247 – O trabalhador já está pagando o pato?
Vagner – Claro, basta ver as demissões. Mas o pior não é isso. O que eles querem mesmo é inviabilizar a Petrobras. A bandeira contra a corrupção é a bandeira da CUT, dos movimentos sociais, do PT. Se há corruptos, que sejam investigados e punidos na forma da lei. Diferente disso é tentar inviabilizar a Petrobras, que não consegue nem apresentar o seu balanço. Sabe o que virá depois disso? Aquele discurso. ‘Olha vamos ter que privatizar, a Shell tá com uma proposta boa…’
247 – Estamos vivendo a maior batalha da nossa geração?
Vagner – Sim, é luta de classes na veia. Por isso que a CUT se mobilizou para realizar atos em defesa da democracia. Em defesa dos direitos e contra a direita. Precisamos rechaçar qualquer ameaça de golpismo e de retrocesso. Nós defendemos nossos direito, mas também os quatro anos de mandato da presidenta Dilma Rousseff. É por isso que não podemos perder a mão da economia.
247 – A CUT também tem defendido duas bandeiras, a reforma política e a democratização da mídia. De que maneira isso afeta o cotidiano do trabalhador?

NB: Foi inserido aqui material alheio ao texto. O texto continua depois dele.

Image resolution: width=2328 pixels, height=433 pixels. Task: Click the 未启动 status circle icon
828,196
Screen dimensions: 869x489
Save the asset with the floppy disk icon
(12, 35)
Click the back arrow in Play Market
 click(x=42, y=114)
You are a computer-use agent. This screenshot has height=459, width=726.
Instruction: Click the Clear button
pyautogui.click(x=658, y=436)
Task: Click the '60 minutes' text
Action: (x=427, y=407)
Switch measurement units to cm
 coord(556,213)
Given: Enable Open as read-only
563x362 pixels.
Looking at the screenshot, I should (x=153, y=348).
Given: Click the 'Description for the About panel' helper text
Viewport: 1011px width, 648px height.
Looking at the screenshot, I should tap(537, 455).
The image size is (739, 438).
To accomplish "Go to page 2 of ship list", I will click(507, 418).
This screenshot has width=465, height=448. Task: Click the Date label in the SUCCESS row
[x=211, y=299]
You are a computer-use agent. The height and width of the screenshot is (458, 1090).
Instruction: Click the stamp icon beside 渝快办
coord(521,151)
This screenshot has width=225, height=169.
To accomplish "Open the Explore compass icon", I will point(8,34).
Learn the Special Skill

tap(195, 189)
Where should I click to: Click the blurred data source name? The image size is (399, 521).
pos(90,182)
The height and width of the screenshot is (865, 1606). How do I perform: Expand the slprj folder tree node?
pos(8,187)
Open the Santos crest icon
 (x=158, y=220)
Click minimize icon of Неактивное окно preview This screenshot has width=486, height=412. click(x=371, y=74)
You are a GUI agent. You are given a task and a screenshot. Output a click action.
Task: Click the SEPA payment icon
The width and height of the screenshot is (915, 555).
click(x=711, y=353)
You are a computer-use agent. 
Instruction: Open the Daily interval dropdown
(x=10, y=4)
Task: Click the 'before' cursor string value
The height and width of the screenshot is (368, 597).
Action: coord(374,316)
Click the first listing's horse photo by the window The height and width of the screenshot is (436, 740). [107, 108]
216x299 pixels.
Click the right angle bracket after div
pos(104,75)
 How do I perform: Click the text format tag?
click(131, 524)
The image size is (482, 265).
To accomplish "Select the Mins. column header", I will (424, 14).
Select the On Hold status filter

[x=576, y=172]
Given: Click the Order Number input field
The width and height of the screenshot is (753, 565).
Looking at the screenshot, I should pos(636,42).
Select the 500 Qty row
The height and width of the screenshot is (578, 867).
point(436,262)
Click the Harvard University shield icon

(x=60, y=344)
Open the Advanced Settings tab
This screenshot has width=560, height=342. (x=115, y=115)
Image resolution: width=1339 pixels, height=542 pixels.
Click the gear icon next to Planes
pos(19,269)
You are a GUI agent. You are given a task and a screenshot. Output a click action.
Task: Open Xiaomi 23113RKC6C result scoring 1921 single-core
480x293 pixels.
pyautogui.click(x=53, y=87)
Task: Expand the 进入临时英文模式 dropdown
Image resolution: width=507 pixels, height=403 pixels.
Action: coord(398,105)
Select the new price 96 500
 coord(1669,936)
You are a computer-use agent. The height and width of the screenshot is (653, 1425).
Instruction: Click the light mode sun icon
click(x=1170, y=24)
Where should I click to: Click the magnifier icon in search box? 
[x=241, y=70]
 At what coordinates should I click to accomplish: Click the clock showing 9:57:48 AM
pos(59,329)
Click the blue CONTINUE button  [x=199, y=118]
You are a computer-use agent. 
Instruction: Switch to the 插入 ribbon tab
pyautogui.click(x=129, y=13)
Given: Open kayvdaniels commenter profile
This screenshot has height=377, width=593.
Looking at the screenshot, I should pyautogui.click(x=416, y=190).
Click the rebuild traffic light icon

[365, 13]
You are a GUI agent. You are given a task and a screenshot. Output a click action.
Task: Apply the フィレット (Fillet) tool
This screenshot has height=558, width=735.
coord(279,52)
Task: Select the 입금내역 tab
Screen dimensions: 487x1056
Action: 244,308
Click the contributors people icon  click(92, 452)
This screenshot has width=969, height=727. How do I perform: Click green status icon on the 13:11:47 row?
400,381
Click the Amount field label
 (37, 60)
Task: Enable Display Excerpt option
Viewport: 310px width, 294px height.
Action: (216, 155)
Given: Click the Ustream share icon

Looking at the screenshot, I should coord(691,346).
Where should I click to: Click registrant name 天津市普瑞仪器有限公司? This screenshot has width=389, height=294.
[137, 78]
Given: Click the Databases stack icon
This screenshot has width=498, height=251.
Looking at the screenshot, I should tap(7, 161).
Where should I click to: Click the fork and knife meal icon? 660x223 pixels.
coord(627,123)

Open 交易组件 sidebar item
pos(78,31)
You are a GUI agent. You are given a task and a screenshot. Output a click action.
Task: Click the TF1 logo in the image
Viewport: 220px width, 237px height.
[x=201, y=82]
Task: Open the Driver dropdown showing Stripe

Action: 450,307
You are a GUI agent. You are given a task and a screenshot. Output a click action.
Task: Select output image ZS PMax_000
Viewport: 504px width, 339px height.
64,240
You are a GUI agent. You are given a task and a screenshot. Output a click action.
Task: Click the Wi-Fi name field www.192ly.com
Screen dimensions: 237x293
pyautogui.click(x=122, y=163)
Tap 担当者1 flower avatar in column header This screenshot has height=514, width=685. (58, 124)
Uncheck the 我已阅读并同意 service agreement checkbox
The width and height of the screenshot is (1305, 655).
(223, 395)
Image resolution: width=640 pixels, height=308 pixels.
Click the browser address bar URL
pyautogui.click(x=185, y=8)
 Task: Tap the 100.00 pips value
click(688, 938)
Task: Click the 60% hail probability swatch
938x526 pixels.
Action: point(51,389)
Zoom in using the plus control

Vagner – A comunicação democrática interessa ao trabalhador. Realizamos marchas dos trabalhadores todos os anos. Levamos, em média, 100 mil trabalhadores a Brasília, todos os anos, para defender direitos. Se não são alguns abnegados, o enfoque a imprensa burguesa é o seguinte: ‘manifestantes atrapalham o trânsito’. O direito à informação é um direito do trabalhador, para que ele possa formar opinião e ser ouvido. O controle dos meios não é censura, nem caça às bruxas, mas sim a garantia do direito à diversidade. O mesmo sujeito não pode ser dono da televisão, do rádio, do jornal, da internet… de tudo.
247 – E a reforma política? Por que ela é importante para o trabalhador.
Vagner – Por que se o trabalhador não tiver oportunidade de fazer política e de ser representado, ele não será ouvido. É preciso ter direitos iguais para que todo cidadão ou cidadã brasileira possa concorrer a um cargo público em igualdade de condições. Não é o que acontece hoje, com o financiamento empresarial de campanha, que é o problema central. Os empresários, que são os patrões dos trabalhadores, financiam e elegem 70% da Câmara dos Deputados. Eles sequestram a agenda pública.
247 – O PT não errou ao se aproveitar desse sistema, em vez de combatê-lo?
Vagner – Sim, os dois grandes erros do PT foram não criar uma política de comunicação alternativa e não lutar, lá atrás, pelo fim do financiamento empresarial de campanha.